:: SOURCE INFORMATION ::
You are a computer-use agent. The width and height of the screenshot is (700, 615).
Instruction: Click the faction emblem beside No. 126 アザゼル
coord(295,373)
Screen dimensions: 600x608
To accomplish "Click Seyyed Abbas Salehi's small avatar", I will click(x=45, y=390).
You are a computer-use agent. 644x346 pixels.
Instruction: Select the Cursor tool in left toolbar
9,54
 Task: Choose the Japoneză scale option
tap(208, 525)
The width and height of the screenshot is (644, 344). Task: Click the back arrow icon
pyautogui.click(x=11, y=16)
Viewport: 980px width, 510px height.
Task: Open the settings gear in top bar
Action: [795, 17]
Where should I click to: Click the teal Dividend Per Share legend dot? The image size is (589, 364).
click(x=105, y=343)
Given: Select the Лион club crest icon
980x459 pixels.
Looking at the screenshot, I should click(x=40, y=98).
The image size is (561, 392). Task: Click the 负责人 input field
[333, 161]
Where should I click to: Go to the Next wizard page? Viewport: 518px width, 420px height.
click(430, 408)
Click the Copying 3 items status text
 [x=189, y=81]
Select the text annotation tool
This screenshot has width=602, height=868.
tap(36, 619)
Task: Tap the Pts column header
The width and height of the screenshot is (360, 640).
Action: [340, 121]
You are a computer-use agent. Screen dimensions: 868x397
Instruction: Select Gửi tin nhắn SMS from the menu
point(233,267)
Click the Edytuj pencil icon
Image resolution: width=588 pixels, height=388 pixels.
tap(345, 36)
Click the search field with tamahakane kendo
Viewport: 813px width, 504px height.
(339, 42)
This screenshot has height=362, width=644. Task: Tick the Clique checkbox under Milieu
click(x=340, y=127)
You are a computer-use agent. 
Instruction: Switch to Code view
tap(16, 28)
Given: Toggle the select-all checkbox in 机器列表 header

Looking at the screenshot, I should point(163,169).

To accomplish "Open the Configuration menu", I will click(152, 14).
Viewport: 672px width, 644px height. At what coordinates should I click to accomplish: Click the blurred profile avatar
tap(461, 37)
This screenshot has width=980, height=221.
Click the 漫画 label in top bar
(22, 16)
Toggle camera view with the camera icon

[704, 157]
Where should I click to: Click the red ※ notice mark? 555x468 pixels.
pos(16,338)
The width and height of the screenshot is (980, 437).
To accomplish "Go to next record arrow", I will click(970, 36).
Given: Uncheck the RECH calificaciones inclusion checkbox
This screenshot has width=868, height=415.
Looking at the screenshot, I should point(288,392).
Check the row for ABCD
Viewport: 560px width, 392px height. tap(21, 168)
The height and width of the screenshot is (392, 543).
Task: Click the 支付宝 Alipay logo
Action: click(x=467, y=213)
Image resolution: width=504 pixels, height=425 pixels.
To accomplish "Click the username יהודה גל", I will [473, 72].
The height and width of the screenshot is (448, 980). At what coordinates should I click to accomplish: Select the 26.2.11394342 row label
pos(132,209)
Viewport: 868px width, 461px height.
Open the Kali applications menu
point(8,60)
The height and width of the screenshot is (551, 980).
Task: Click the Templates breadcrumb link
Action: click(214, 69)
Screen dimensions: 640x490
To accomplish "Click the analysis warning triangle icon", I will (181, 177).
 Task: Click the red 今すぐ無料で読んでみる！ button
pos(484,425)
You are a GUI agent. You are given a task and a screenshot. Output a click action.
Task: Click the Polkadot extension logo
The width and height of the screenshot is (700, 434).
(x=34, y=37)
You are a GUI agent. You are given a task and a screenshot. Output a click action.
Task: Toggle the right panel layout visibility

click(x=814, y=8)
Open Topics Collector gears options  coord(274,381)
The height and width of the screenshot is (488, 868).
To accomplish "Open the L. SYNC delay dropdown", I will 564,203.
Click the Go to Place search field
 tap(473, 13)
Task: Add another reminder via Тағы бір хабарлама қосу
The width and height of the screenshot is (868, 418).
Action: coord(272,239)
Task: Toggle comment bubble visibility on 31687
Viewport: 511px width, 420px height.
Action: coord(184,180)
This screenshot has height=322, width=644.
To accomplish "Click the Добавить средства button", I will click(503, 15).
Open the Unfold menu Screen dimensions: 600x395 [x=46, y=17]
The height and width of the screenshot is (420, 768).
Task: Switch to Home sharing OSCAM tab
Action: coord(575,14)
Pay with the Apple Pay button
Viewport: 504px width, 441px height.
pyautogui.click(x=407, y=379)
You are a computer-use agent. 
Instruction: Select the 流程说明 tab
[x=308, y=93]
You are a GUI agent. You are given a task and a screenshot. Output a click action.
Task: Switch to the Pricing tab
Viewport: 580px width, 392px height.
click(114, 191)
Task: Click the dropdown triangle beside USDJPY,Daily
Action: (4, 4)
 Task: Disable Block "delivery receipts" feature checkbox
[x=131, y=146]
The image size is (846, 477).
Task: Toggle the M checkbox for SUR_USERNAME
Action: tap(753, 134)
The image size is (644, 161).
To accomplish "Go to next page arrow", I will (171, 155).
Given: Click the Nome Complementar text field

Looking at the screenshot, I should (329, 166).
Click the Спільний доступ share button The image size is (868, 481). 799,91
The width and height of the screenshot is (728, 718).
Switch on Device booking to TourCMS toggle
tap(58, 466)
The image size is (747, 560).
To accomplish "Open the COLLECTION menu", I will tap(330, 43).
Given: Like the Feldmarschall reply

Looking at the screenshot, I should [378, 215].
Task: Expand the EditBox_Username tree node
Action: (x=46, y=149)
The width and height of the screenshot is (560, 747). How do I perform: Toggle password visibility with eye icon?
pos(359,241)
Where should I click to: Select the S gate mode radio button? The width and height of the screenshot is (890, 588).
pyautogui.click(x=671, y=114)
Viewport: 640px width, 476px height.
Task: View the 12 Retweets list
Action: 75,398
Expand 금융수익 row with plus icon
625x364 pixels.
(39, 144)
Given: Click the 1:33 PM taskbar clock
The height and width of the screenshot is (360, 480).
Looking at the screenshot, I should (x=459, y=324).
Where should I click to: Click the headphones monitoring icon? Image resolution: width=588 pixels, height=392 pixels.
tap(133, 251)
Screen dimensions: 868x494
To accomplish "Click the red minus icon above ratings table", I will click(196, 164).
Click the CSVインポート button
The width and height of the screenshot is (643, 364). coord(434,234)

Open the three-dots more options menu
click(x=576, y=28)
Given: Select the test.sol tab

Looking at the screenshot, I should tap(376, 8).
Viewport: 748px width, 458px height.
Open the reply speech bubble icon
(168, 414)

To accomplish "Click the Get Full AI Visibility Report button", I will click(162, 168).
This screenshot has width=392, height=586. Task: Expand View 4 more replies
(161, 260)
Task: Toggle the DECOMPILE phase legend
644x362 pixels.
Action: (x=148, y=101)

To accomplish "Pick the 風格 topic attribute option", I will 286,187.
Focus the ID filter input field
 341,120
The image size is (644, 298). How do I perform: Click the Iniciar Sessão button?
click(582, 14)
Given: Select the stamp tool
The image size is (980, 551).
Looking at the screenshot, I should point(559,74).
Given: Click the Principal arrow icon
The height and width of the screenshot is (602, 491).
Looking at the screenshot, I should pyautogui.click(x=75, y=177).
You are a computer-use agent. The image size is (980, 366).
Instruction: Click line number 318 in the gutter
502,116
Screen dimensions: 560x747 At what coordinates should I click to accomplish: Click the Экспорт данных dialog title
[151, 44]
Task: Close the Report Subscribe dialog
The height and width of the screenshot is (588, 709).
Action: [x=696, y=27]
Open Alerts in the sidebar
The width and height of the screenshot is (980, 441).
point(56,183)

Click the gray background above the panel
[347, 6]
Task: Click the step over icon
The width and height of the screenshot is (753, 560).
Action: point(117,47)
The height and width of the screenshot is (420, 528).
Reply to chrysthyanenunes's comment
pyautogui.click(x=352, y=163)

:: TASK DIRECTIONS ::
Restate the data above word for word, omitting nothing.

:: RESPONSE AREA ::
You are a computer-use agent. The width and height of the screenshot is (700, 615).
Instruction: Click the faction emblem beside No. 126 アザゼル
coord(295,373)
Screen dimensions: 600x608
To accomplish "Click Seyyed Abbas Salehi's small avatar", I will click(x=45, y=390).
You are a computer-use agent. 644x346 pixels.
Instruction: Select the Cursor tool in left toolbar
9,54
 Task: Choose the Japoneză scale option
tap(208, 525)
The width and height of the screenshot is (644, 344). Task: Click the back arrow icon
pyautogui.click(x=11, y=16)
Viewport: 980px width, 510px height.
Task: Open the settings gear in top bar
Action: [795, 17]
Where should I click to: Click the teal Dividend Per Share legend dot? The image size is (589, 364).
click(x=105, y=343)
Given: Select the Лион club crest icon
980x459 pixels.
Looking at the screenshot, I should click(x=40, y=98).
The image size is (561, 392). Task: Click the 负责人 input field
[333, 161]
Where should I click to: Go to the Next wizard page? Viewport: 518px width, 420px height.
click(430, 408)
Click the Copying 3 items status text
 [x=189, y=81]
Select the text annotation tool
This screenshot has width=602, height=868.
tap(36, 619)
Task: Tap the Pts column header
The width and height of the screenshot is (360, 640).
Action: [340, 121]
You are a computer-use agent. Screen dimensions: 868x397
Instruction: Select Gửi tin nhắn SMS from the menu
point(233,267)
Click the Edytuj pencil icon
Image resolution: width=588 pixels, height=388 pixels.
tap(345, 36)
Click the search field with tamahakane kendo
Viewport: 813px width, 504px height.
(339, 42)
This screenshot has height=362, width=644. Task: Tick the Clique checkbox under Milieu
click(x=340, y=127)
You are a computer-use agent. 
Instruction: Switch to Code view
tap(16, 28)
Given: Toggle the select-all checkbox in 机器列表 header

Looking at the screenshot, I should point(163,169).

To accomplish "Open the Configuration menu", I will click(152, 14).
Viewport: 672px width, 644px height. At what coordinates should I click to accomplish: Click the blurred profile avatar
tap(461, 37)
This screenshot has width=980, height=221.
Click the 漫画 label in top bar
(22, 16)
Toggle camera view with the camera icon

[704, 157]
Where should I click to: Click the red ※ notice mark? 555x468 pixels.
pos(16,338)
The width and height of the screenshot is (980, 437).
To accomplish "Go to next record arrow", I will click(970, 36).
Given: Uncheck the RECH calificaciones inclusion checkbox
This screenshot has width=868, height=415.
Looking at the screenshot, I should point(288,392).
Check the row for ABCD
Viewport: 560px width, 392px height. tap(21, 168)
The height and width of the screenshot is (392, 543).
Task: Click the 支付宝 Alipay logo
Action: click(x=467, y=213)
Image resolution: width=504 pixels, height=425 pixels.
To accomplish "Click the username יהודה גל", I will [473, 72].
The height and width of the screenshot is (448, 980). At what coordinates should I click to accomplish: Select the 26.2.11394342 row label
pos(132,209)
Viewport: 868px width, 461px height.
Open the Kali applications menu
point(8,60)
The height and width of the screenshot is (551, 980).
Task: Click the Templates breadcrumb link
Action: click(214, 69)
Screen dimensions: 640x490
To accomplish "Click the analysis warning triangle icon", I will (181, 177).
 Task: Click the red 今すぐ無料で読んでみる！ button
pos(484,425)
You are a GUI agent. You are given a task and a screenshot. Output a click action.
Task: Click the Polkadot extension logo
The width and height of the screenshot is (700, 434).
(x=34, y=37)
You are a GUI agent. You are given a task and a screenshot. Output a click action.
Task: Toggle the right panel layout visibility

click(x=814, y=8)
Open Topics Collector gears options  coord(274,381)
The height and width of the screenshot is (488, 868).
To accomplish "Open the L. SYNC delay dropdown", I will 564,203.
Click the Go to Place search field
 tap(473, 13)
Task: Add another reminder via Тағы бір хабарлама қосу
The width and height of the screenshot is (868, 418).
Action: coord(272,239)
Task: Toggle comment bubble visibility on 31687
Viewport: 511px width, 420px height.
Action: coord(184,180)
This screenshot has height=322, width=644.
To accomplish "Click the Добавить средства button", I will click(503, 15).
Open the Unfold menu Screen dimensions: 600x395 [x=46, y=17]
The height and width of the screenshot is (420, 768).
Task: Switch to Home sharing OSCAM tab
Action: coord(575,14)
Pay with the Apple Pay button
Viewport: 504px width, 441px height.
pyautogui.click(x=407, y=379)
You are a computer-use agent. 
Instruction: Select the 流程说明 tab
[x=308, y=93]
You are a GUI agent. You are given a task and a screenshot. Output a click action.
Task: Switch to the Pricing tab
Viewport: 580px width, 392px height.
click(114, 191)
Task: Click the dropdown triangle beside USDJPY,Daily
Action: (4, 4)
 Task: Disable Block "delivery receipts" feature checkbox
[x=131, y=146]
The image size is (846, 477).
Task: Toggle the M checkbox for SUR_USERNAME
Action: tap(753, 134)
The image size is (644, 161).
To accomplish "Go to next page arrow", I will (171, 155).
Given: Click the Nome Complementar text field

Looking at the screenshot, I should (329, 166).
Click the Спільний доступ share button The image size is (868, 481). 799,91
The width and height of the screenshot is (728, 718).
Switch on Device booking to TourCMS toggle
tap(58, 466)
The image size is (747, 560).
To accomplish "Open the COLLECTION menu", I will tap(330, 43).
Given: Like the Feldmarschall reply

Looking at the screenshot, I should [378, 215].
Task: Expand the EditBox_Username tree node
Action: (x=46, y=149)
The width and height of the screenshot is (560, 747). How do I perform: Toggle password visibility with eye icon?
pos(359,241)
Where should I click to: Select the S gate mode radio button? The width and height of the screenshot is (890, 588).
pyautogui.click(x=671, y=114)
Viewport: 640px width, 476px height.
Task: View the 12 Retweets list
Action: 75,398
Expand 금융수익 row with plus icon
625x364 pixels.
(39, 144)
Given: Click the 1:33 PM taskbar clock
The height and width of the screenshot is (360, 480).
Looking at the screenshot, I should (x=459, y=324).
Where should I click to: Click the headphones monitoring icon? Image resolution: width=588 pixels, height=392 pixels.
tap(133, 251)
Screen dimensions: 868x494
To accomplish "Click the red minus icon above ratings table", I will click(196, 164).
Click the CSVインポート button
The width and height of the screenshot is (643, 364). coord(434,234)

Open the three-dots more options menu
click(x=576, y=28)
Given: Select the test.sol tab

Looking at the screenshot, I should tap(376, 8).
Viewport: 748px width, 458px height.
Open the reply speech bubble icon
(168, 414)

To accomplish "Click the Get Full AI Visibility Report button", I will click(162, 168).
This screenshot has width=392, height=586. Task: Expand View 4 more replies
(161, 260)
Task: Toggle the DECOMPILE phase legend
644x362 pixels.
Action: (x=148, y=101)

To accomplish "Pick the 風格 topic attribute option", I will 286,187.
Focus the ID filter input field
 341,120
The image size is (644, 298). How do I perform: Click the Iniciar Sessão button?
click(582, 14)
Given: Select the stamp tool
The image size is (980, 551).
Looking at the screenshot, I should point(559,74).
Given: Click the Principal arrow icon
The height and width of the screenshot is (602, 491).
Looking at the screenshot, I should pyautogui.click(x=75, y=177).
You are a computer-use agent. The image size is (980, 366).
Instruction: Click line number 318 in the gutter
502,116
Screen dimensions: 560x747 At what coordinates should I click to accomplish: Click the Экспорт данных dialog title
[151, 44]
Task: Close the Report Subscribe dialog
The height and width of the screenshot is (588, 709).
Action: [x=696, y=27]
Open Alerts in the sidebar
The width and height of the screenshot is (980, 441).
point(56,183)

Click the gray background above the panel
[347, 6]
Task: Click the step over icon
The width and height of the screenshot is (753, 560).
Action: point(117,47)
The height and width of the screenshot is (420, 528).
Reply to chrysthyanenunes's comment
pyautogui.click(x=352, y=163)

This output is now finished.